[Dataset entries]
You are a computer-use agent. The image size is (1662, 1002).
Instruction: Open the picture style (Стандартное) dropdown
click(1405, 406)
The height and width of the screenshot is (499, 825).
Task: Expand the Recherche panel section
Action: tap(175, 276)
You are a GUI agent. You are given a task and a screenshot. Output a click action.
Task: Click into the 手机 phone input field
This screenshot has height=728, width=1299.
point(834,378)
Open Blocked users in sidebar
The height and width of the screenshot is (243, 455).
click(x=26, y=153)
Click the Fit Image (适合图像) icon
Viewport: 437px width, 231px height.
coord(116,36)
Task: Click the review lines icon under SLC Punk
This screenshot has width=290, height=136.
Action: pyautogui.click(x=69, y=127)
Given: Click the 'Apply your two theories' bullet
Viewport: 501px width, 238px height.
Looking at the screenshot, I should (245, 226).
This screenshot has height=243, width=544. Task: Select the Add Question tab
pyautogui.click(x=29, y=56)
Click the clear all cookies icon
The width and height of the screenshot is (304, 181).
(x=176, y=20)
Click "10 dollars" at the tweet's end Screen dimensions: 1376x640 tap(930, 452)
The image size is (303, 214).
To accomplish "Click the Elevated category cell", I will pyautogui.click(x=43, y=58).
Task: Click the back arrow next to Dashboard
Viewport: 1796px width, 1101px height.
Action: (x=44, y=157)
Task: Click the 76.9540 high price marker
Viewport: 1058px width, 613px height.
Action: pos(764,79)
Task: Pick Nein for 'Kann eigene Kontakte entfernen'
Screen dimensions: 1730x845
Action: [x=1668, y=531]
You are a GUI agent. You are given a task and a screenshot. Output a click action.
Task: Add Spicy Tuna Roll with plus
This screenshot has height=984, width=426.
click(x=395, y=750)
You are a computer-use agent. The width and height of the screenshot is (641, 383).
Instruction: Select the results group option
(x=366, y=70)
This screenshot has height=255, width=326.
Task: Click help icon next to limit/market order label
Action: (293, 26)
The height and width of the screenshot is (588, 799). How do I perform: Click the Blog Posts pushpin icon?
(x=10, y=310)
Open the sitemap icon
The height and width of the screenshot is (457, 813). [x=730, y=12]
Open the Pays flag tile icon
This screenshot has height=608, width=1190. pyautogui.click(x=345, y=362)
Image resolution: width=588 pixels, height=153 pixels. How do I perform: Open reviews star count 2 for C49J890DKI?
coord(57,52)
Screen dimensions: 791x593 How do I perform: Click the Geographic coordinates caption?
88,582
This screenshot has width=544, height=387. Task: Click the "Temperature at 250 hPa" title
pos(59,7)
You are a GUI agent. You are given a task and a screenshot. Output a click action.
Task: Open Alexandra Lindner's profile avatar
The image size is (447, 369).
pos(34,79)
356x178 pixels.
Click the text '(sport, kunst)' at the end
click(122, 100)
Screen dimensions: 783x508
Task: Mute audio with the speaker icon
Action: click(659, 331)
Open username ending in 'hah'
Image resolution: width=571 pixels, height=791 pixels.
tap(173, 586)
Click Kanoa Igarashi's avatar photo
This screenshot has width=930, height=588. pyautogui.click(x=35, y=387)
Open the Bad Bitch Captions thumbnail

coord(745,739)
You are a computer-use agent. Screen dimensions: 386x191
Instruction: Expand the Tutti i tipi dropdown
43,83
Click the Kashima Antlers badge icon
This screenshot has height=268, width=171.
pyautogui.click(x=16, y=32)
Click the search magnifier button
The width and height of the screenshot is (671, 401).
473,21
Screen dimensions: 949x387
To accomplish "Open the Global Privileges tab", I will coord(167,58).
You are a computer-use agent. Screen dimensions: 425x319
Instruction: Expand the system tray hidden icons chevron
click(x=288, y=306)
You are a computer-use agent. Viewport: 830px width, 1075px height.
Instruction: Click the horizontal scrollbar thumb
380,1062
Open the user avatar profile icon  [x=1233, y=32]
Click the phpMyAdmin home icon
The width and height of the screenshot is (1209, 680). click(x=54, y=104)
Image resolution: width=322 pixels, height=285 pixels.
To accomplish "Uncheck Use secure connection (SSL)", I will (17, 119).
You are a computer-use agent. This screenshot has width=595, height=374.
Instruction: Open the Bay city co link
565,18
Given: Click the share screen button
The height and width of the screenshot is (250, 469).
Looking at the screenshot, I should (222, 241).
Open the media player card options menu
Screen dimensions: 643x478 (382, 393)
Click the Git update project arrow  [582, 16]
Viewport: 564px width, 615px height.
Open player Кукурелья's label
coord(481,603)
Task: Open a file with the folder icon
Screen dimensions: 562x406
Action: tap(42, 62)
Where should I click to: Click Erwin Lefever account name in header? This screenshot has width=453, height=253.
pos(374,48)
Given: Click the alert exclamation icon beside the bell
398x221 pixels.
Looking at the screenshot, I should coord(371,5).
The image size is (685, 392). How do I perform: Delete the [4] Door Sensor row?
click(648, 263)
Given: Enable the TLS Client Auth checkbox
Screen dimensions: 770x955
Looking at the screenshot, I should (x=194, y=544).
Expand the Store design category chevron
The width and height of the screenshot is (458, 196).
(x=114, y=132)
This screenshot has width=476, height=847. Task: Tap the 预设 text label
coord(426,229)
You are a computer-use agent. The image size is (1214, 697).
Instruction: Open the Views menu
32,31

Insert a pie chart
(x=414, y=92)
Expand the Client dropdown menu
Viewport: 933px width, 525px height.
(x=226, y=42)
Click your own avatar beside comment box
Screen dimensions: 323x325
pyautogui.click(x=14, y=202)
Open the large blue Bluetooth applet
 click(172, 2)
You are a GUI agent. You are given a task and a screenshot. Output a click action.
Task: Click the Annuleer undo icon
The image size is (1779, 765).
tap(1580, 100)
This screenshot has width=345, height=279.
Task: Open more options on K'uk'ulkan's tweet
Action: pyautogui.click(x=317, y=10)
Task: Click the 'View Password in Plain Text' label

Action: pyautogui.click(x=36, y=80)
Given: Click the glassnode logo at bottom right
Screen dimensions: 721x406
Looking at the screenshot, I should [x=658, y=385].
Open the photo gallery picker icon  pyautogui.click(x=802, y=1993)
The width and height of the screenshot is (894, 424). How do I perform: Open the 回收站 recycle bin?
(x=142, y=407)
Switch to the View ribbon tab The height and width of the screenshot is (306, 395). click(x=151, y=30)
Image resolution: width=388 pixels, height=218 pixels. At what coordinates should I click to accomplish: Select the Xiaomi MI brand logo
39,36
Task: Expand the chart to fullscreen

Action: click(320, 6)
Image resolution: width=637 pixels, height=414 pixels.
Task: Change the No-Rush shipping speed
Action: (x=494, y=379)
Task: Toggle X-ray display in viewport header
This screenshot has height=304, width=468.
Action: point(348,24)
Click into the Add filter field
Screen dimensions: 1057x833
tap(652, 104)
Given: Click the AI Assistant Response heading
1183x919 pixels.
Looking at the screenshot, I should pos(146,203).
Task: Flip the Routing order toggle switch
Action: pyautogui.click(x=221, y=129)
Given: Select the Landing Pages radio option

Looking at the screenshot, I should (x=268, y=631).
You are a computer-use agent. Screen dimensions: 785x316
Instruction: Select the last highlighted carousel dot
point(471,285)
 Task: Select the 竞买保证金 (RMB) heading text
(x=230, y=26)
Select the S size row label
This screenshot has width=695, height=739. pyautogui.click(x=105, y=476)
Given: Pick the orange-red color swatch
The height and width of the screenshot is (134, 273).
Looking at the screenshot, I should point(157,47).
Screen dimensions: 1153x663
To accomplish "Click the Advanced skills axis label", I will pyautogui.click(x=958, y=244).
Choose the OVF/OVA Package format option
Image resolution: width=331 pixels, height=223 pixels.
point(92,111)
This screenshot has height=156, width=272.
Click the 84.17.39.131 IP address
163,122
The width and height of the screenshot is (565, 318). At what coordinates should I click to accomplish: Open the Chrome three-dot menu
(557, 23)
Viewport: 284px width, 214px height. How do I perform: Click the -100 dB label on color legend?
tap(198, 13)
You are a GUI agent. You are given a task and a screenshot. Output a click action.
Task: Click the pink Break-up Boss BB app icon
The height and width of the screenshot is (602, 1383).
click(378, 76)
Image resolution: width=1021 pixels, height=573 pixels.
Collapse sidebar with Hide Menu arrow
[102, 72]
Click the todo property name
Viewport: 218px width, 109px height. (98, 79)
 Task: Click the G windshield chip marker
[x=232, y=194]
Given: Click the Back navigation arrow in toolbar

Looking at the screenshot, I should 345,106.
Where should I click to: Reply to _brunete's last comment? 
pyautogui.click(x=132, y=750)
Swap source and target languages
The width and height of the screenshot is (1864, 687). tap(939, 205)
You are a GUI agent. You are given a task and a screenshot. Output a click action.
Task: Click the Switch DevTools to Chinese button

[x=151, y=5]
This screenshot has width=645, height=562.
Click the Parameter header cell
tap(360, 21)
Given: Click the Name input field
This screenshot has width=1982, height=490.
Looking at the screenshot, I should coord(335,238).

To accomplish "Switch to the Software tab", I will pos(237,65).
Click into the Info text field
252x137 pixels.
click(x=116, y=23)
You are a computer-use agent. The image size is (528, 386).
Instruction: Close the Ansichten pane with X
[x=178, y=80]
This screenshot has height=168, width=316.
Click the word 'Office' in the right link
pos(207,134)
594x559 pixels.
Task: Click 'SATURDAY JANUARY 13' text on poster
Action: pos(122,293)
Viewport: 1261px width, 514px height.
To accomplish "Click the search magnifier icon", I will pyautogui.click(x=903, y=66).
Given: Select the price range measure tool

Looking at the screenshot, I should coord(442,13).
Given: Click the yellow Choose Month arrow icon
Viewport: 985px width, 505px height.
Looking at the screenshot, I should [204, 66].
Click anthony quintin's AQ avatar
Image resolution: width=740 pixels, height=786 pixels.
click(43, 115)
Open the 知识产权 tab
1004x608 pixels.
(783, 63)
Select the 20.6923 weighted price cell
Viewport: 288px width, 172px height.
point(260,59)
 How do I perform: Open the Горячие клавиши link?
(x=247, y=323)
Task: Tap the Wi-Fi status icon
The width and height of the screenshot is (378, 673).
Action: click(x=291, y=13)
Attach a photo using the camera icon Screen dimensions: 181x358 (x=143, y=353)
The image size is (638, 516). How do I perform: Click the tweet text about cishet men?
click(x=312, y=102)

**Task**: Search the data above for the string "into". Report every line where it is found.

**Answer to this problem**:
Task: Click into the 手机 phone input field
Click into the Add filter field
Click into the Info text field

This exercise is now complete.